Friday, January 25, 2019

CloverDX and supported Java versions

Most of the IT specialist with experience in Java are probably aware about impeding changes to Oracle's Java licencing. There were a lot of words written, many articles published.

Now there is also official notice about CloverDX and supported Java versions. Article could be found here:

Wednesday, October 31, 2018

CloverDX Worker is not starting

New functionality was introduced in CloverDX (formerly CloverETL) version 4.9 which should increase resiliency of server processing in difficult conditions. In older versions CloverDX server run in a single process, same one as a application container's one. This could be a bit problematic if you were running multiple java applications in same application container (in my experience Tomcat being used most often). If there would be an issue with CloverDX or if there would be issue in any of the other application, restart of the complete application container would be needed to fix it.

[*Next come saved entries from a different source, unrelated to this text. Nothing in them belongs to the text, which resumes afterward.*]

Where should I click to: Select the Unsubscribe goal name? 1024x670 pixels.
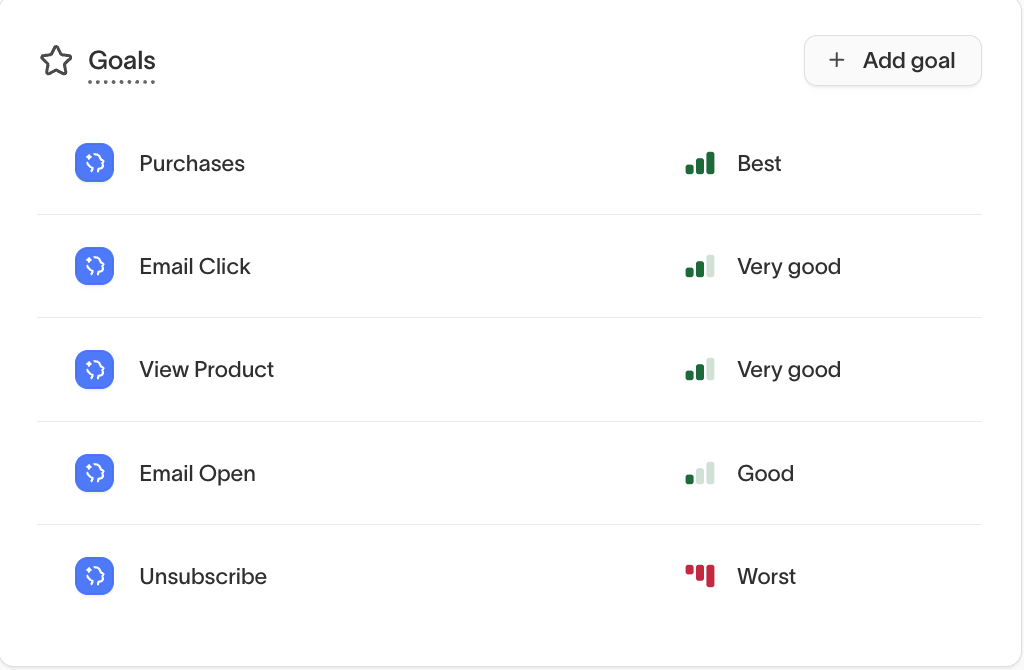203,577
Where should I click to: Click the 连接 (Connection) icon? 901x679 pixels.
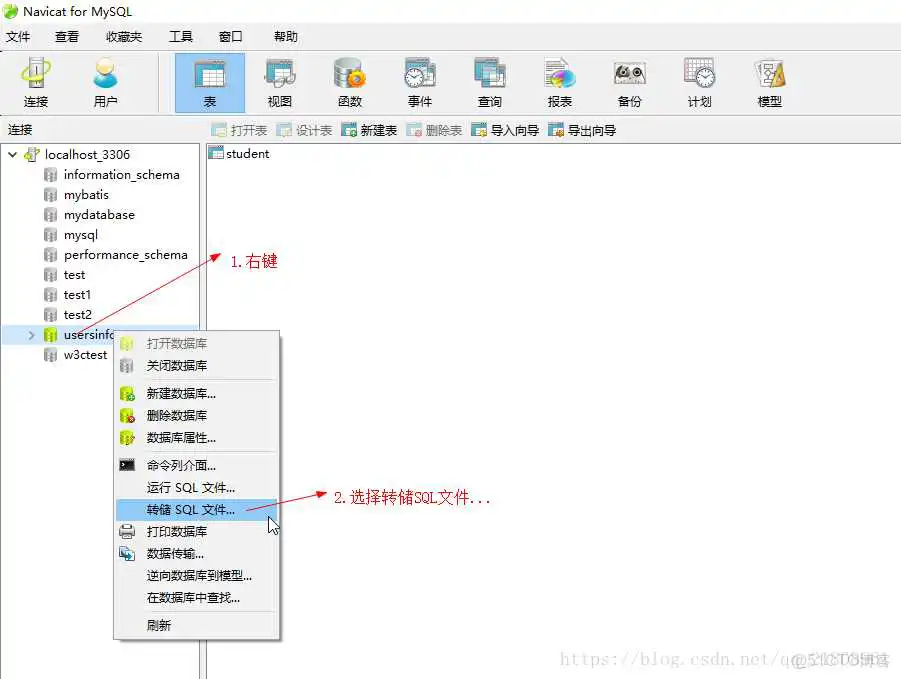click(x=36, y=80)
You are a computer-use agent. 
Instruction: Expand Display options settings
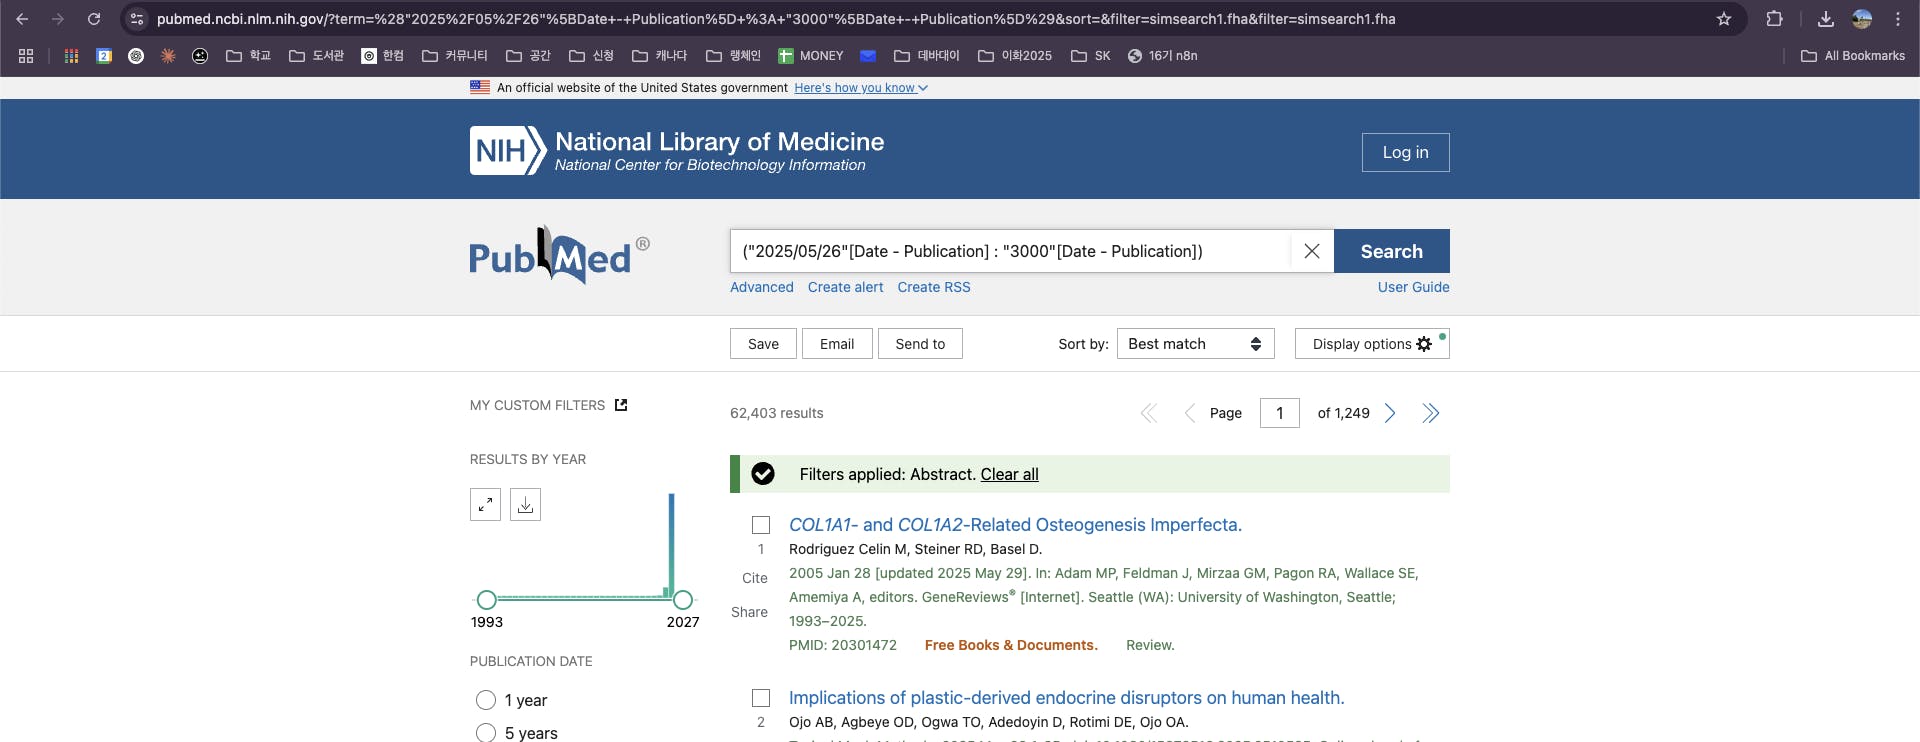coord(1371,344)
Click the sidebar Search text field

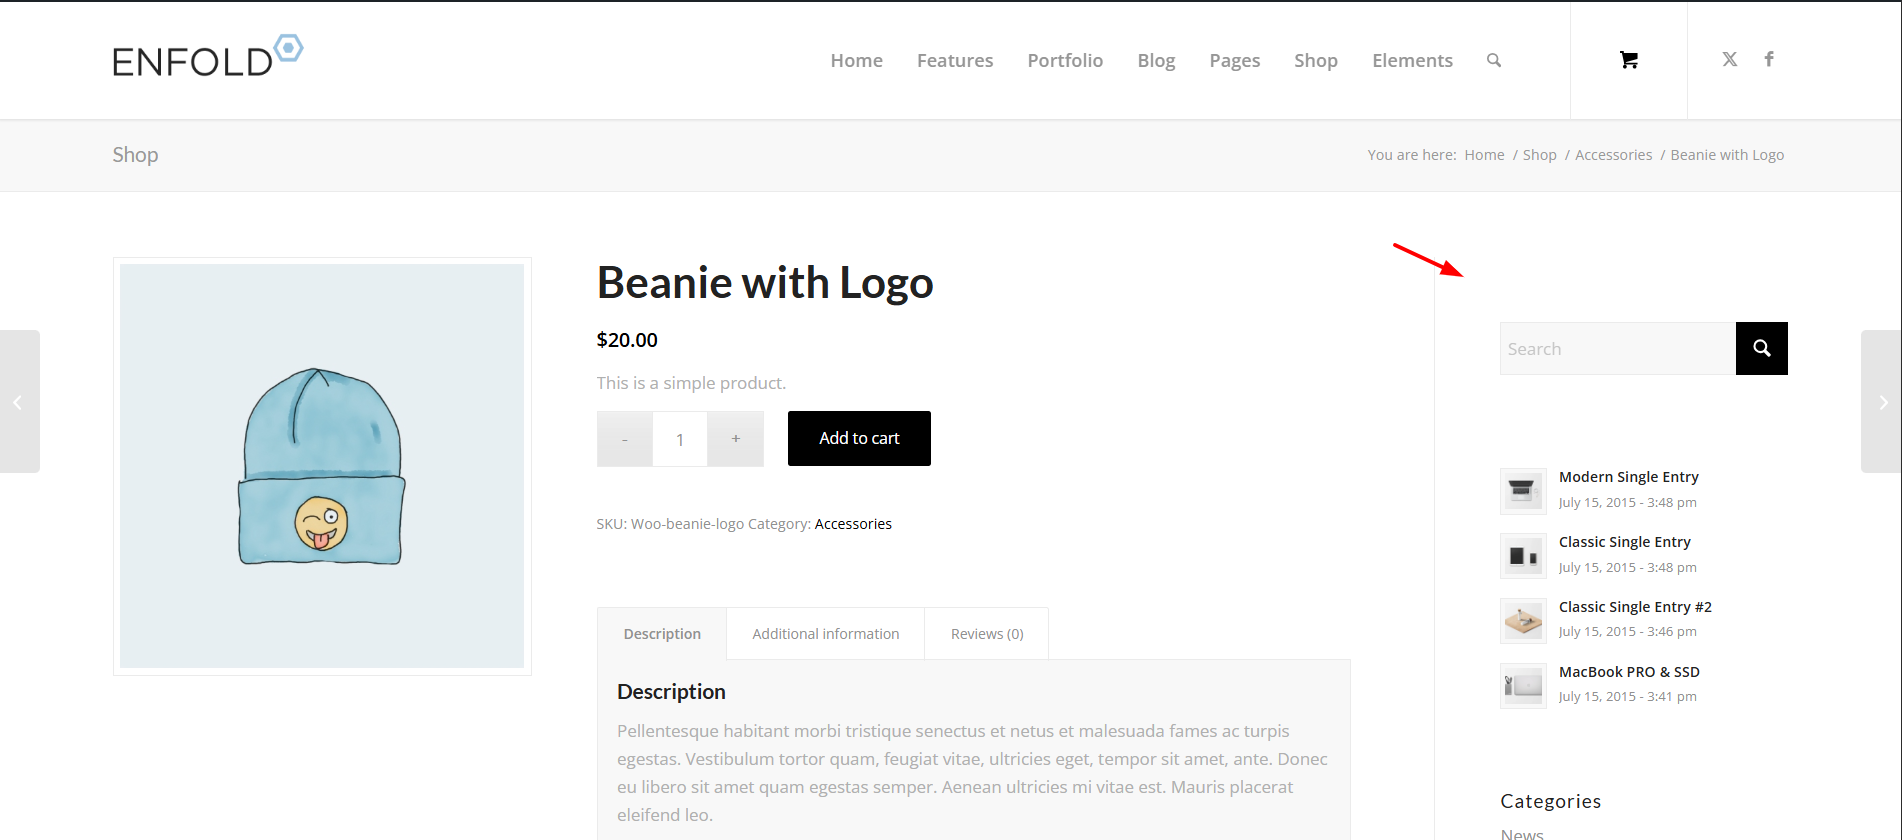coord(1617,349)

To mitigate this issue, new completely separate "runtime" was introduced for CloverDX server. This process hosts and run all transformations. CloverDX now runs in 2 processes, master process (Core) handles server UI (runs in the same process as Tomcat), "Worker" process runs data transformations.

This gives you more control for your environment, you can set resources (memory) separately for a master and a worker. In the future there might be even multiple workers possible, that way you could separate scheduled processes into different segments. There could be "really really important" processes that should have most memory, there could be "slow and steady wins the race" transformations, which could run separately with less memory, any unforeseeable issue in those wouldn't have any impact on more important jobs.

For now there is only 1 Core and 1 Worker process.

You don't need to worry about too much new configuration introduced by Worker, everything should work seamlessly, but there might be some gotchas:

  • Worker has separate heap memory setting  
  • Worker has separate classpath (needed for usage of external .jar libraries - it is not enough to copy them to TOMCAT_HOME/lib folder)
I encountered one tricky issue recently that had me scratch my head. I installed new version of CloverDX server, restarted it couple of times as I was fine tuning configuration/license etc. Everything seemed fine, only Worker wasn't running. And that is kinda big deal! 

You can still fall back to master (Core) process and run everything there, but you would be loosing all this new fancy separation.

I looked for logs in TOMCAT_HOME/temp/cloverlogs. I couldn't find any in worker.log (worker has separate log file too, in this case it wasn't there at all as Worker wasn't starting), I found only this peculiar error in all.log:

Worker [worker0@node01] failed to start. Remaining restart attempts: 2

I highlighted problematic portion in the log.

This points us to some problem during deployment of CloverDX server, Worker portion more specifically.

There are multiple steps happening during first deployment from .war file. One of them is unzipping worker.jar file in temporary work folder, which is then used to setup classpath.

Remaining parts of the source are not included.